◆ **Problem statement**
This exercise calls for all the entries that follow to be set down exactly, without their images.

--- START ---

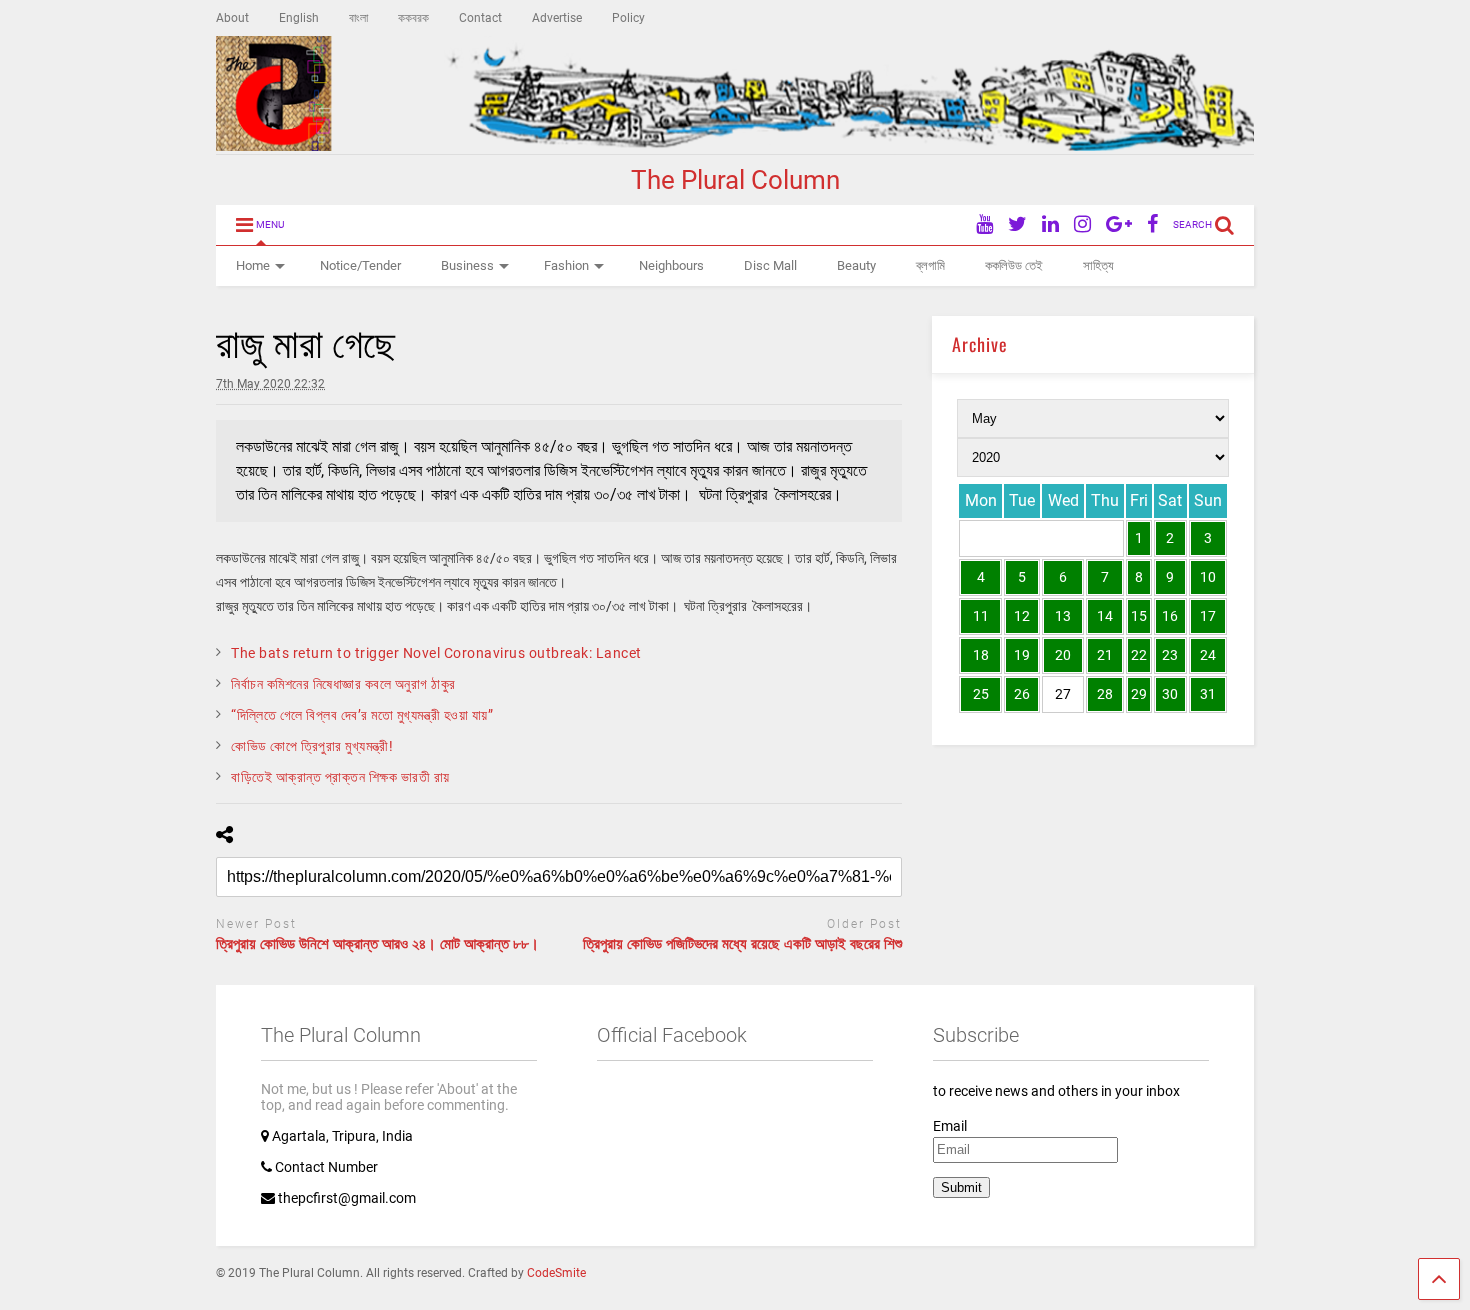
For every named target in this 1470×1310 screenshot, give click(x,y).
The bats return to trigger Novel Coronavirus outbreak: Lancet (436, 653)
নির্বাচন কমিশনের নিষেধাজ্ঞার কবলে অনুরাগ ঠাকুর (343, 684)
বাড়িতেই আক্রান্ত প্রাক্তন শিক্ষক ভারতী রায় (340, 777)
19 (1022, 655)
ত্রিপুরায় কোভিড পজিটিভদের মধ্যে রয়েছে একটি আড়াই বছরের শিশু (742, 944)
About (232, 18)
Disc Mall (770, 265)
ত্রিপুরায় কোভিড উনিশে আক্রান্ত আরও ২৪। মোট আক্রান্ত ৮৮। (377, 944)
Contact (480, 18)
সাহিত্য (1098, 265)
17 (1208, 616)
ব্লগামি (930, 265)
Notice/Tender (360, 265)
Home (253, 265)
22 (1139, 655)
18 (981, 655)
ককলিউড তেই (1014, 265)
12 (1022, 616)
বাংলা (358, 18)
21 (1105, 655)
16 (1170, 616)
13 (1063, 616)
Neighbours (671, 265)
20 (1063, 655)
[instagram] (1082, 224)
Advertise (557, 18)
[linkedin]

--- END ---

◆ **Solution to this task**
For every named target in this 1470×1310 screenshot, give click(x,y).
The bats return to trigger Novel Coronavirus outbreak: Lancet (436, 653)
নির্বাচন কমিশনের নিষেধাজ্ঞার কবলে অনুরাগ ঠাকুর (343, 684)
বাড়িতেই আক্রান্ত প্রাক্তন শিক্ষক ভারতী রায় (340, 777)
19 (1022, 655)
ত্রিপুরায় কোভিড পজিটিভদের মধ্যে রয়েছে একটি আড়াই বছরের শিশু (742, 944)
About (232, 18)
Disc Mall (770, 265)
ত্রিপুরায় কোভিড উনিশে আক্রান্ত আরও ২৪। মোট আক্রান্ত ৮৮। (377, 944)
Contact (480, 18)
সাহিত্য (1098, 265)
17 (1208, 616)
ব্লগামি (930, 265)
Notice/Tender (360, 265)
Home (253, 265)
22 (1139, 655)
18 (981, 655)
ককলিউড তেই (1014, 265)
12 (1022, 616)
বাংলা (358, 18)
21 (1105, 655)
16 (1170, 616)
13 (1063, 616)
Neighbours (671, 265)
20 (1063, 655)
[instagram] (1082, 224)
Advertise (557, 18)
[linkedin]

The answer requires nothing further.